I'm heavily focused on keeping things leaner and focusing on DX. This allows me to rapidly push changes.

Sometimes on the weekends, I'll be pushing features simultaneous to the webapp and the chrome extension multiple times. This is all because of the tech stack I chose.

I also use this same methodology on my other projects. This helps me stay lean and deliver features quickly.


  • Why not use Google Firebase or Supabase? - Tools like Firebase, Supabase, etc are great for quickly scaffolding your backend. However I'm pretty good with backend tech and I rather go with something I understand fully than learning new tech.
  • As must as I hate Nuxt, it won't have been possible to build the website without it.

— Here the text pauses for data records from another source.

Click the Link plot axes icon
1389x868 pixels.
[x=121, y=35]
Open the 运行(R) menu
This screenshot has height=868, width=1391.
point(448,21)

I'll make a seperate post diving deeper on setting up Nuxt ssr for production.
  • Chrome extensions can be a pain to develop for. Luckily I had domain knowledge building extensions for Chrome for some time. I also did a nice writeup on lowering your extension review time.
  • Whenever possible, go for fixed cost infra. This is why we choose Digital Ocean over AWS or something similar. early on was a strong contendor but their usage based pricing turned out to be too expensive for us.